London taxpayers could be forced to pay off an additional £230m in Olympic debts.
The debt relates to land transferred from the London Development Agency to the Olympic Park Legacy Company.
The London Assembly is concerned that City Hall will be expected to repay the debt despite assurances that the Government would cover the entire sum.
A portion of the council tax paid by Londoners is ring-fenced to cover the capital’s cost of the Olympic games.
This precept was due to expire in 2017 but Assembly Members have raised concerns it could be extended to cover the transferred debt.
Next week the Assembly’s Budget and Performance Committee will question Sir Eddie Lister, the Mayor’s Chief of Staff, on what the debt means for City Hall and its budgets.
Committee chair John Biggs said AMs “have repeatedly highlighted the ongoing financial risks[ from the uncertainty around the Olympic land liabilities and our worst fears appear now to have been realised.”

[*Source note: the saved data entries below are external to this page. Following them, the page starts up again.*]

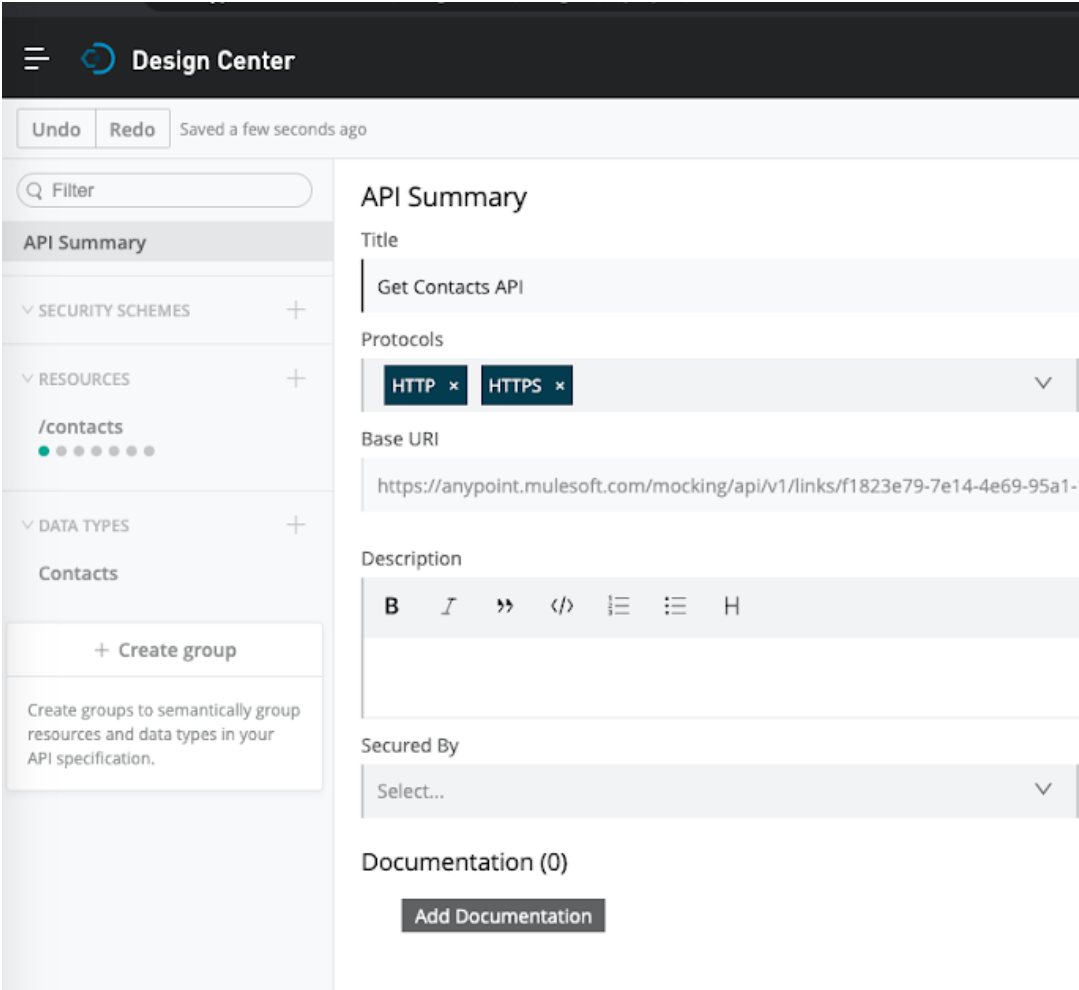Collapse the Resources section

(28, 379)
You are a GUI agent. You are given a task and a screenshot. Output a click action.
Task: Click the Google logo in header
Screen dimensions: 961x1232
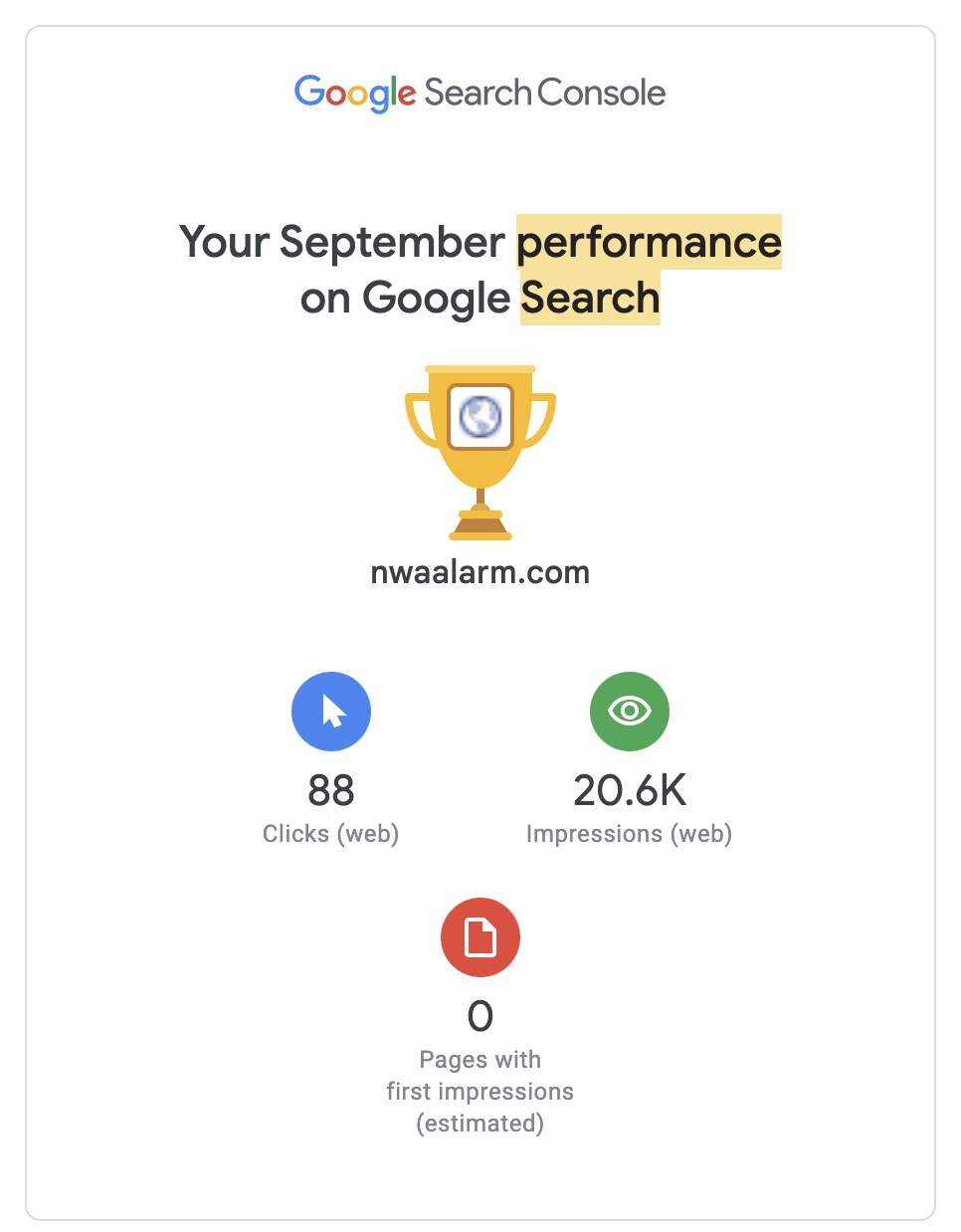[355, 94]
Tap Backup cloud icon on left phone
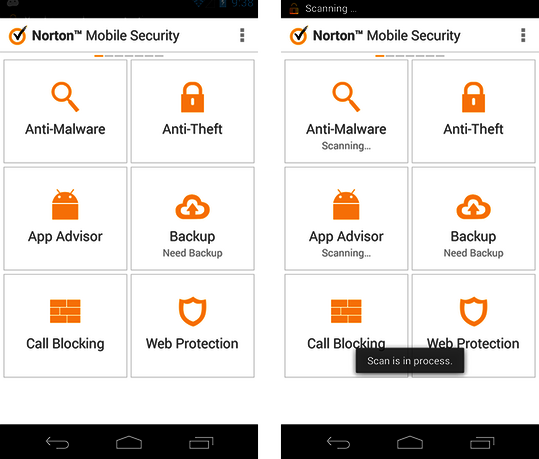Screen dimensions: 539x459 click(x=192, y=207)
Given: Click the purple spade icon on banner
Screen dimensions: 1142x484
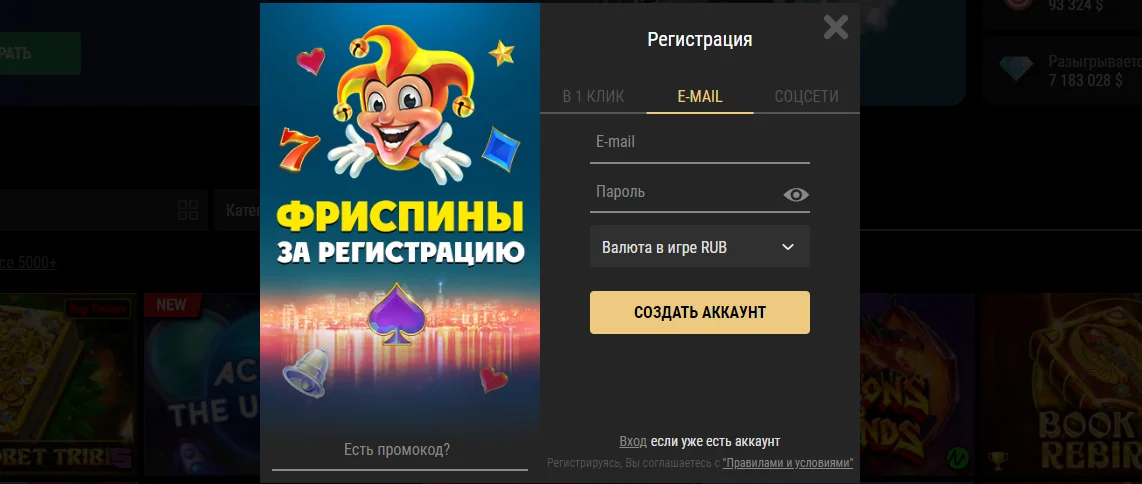Looking at the screenshot, I should click(x=396, y=314).
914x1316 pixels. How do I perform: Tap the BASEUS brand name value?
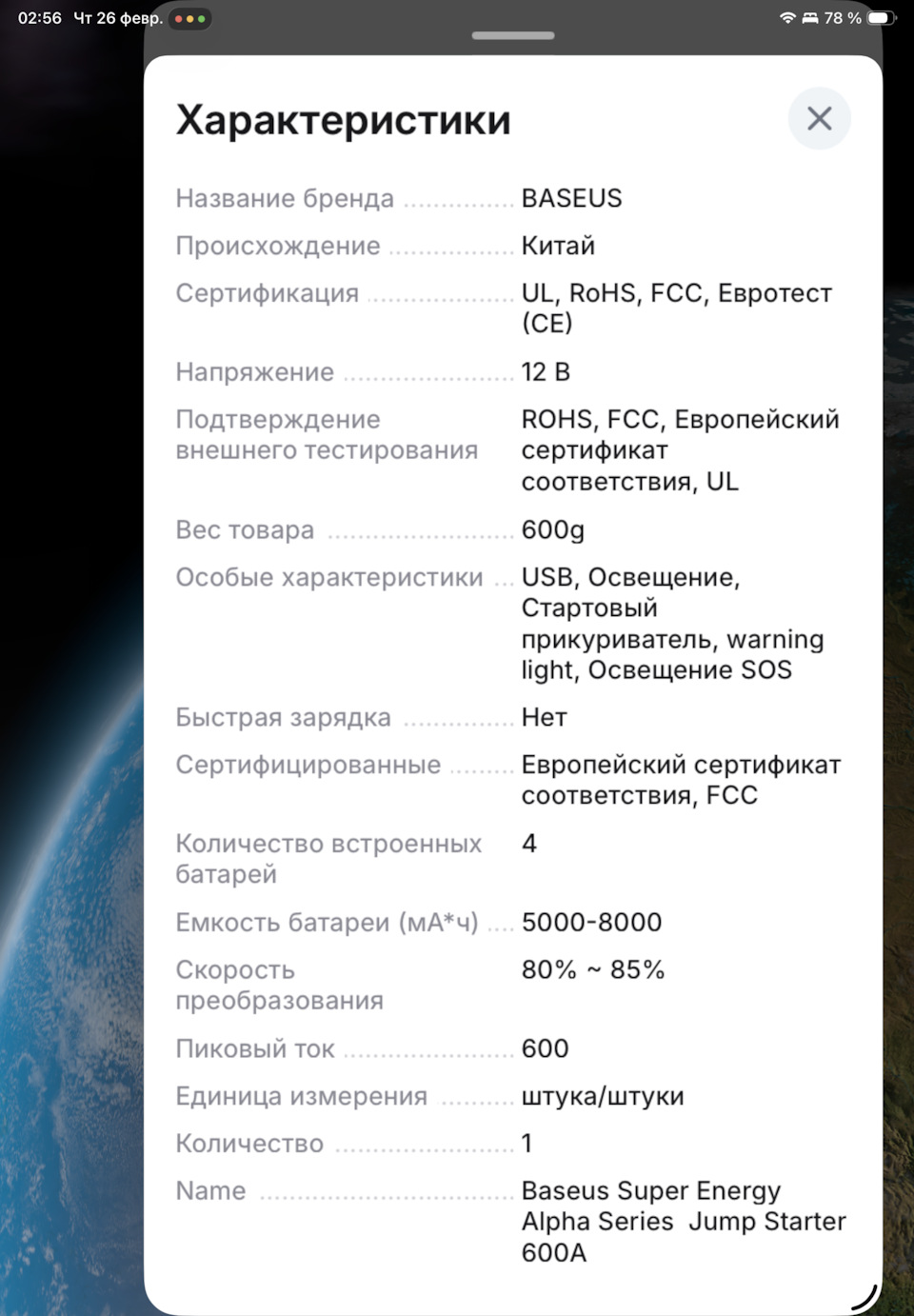click(x=572, y=198)
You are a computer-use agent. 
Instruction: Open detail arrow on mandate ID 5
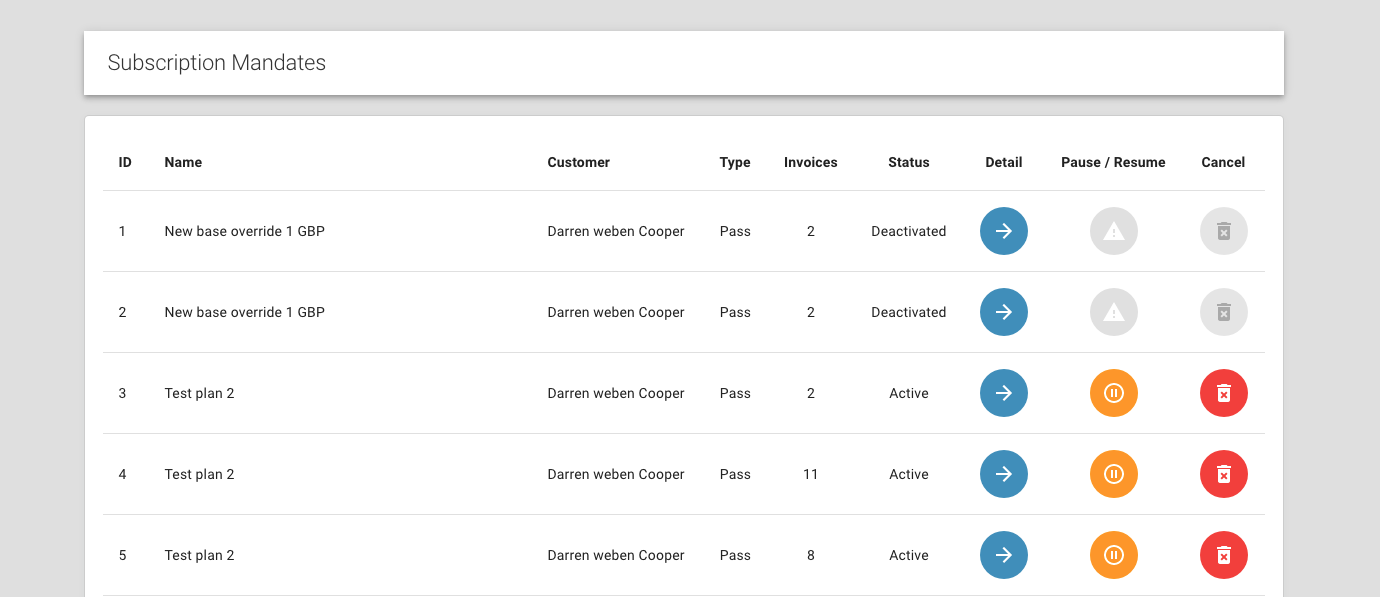(x=1003, y=555)
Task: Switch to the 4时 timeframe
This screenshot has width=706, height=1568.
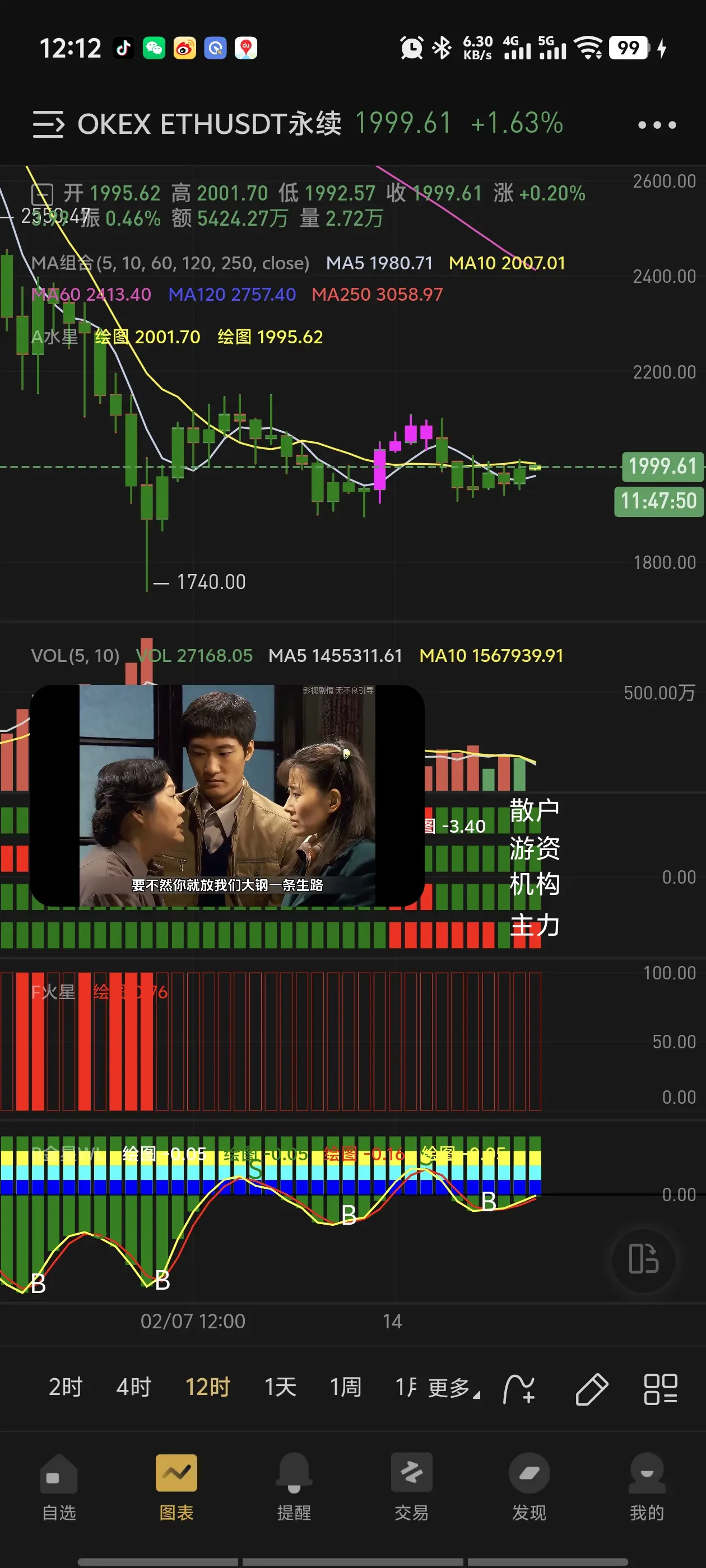Action: pos(133,1387)
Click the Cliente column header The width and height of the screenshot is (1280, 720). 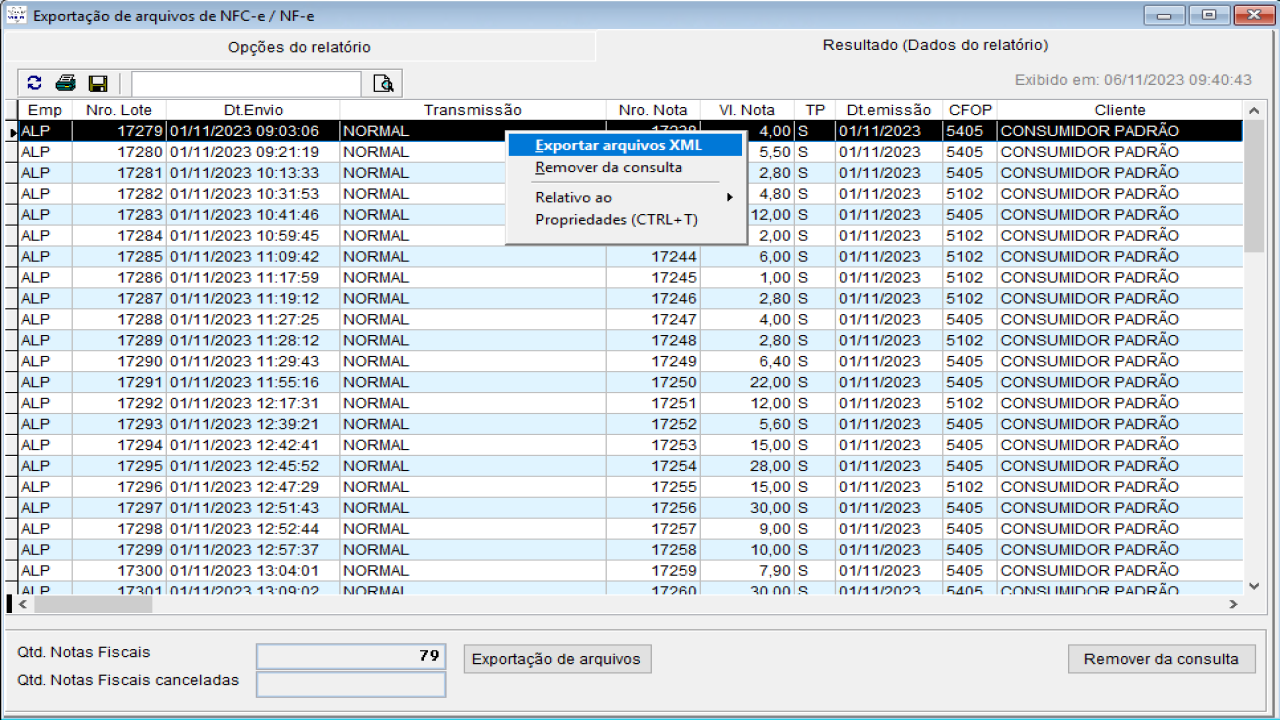pyautogui.click(x=1119, y=110)
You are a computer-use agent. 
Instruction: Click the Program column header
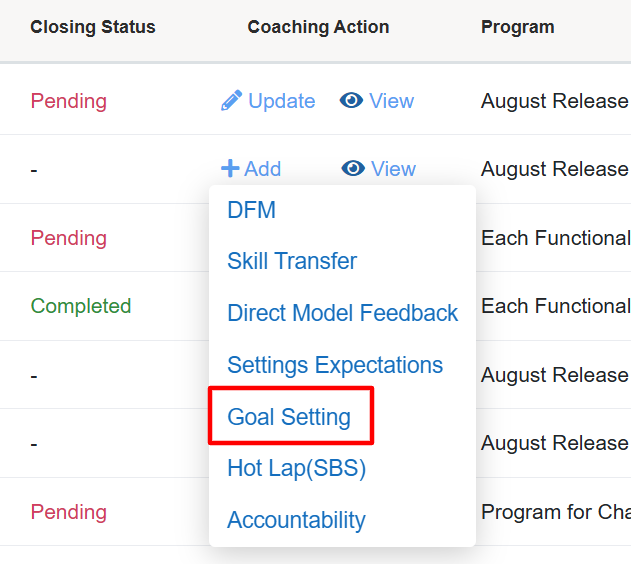coord(517,27)
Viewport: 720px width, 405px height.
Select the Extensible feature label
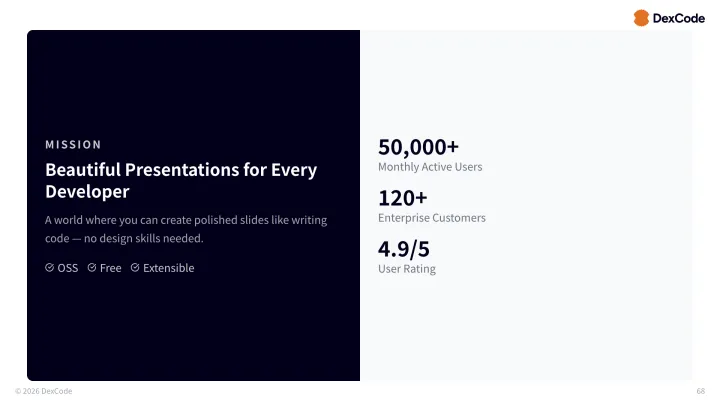(168, 268)
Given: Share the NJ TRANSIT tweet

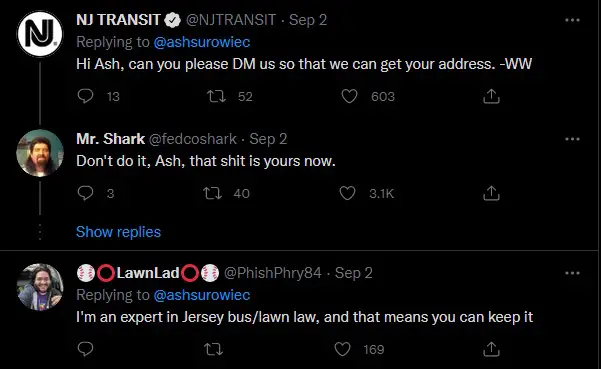Looking at the screenshot, I should (491, 96).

“It looks as though the GLA now has to deal with an enormous long term debt arising from the Games land, at a time when its overall pot of money is reducing.”
Biggs said his Committee wanted to know “What will this debt will mean for London? Will funding need to be cut from other regeneration projects, and will Londoners be paying for the Olympics for even longer than originally thought?”
The Budget and Performance Committee meeting will take place at 10am on Wednesday, 23 November in Committee Room 5 at City Hall (The Queen’s Walk, London SE1).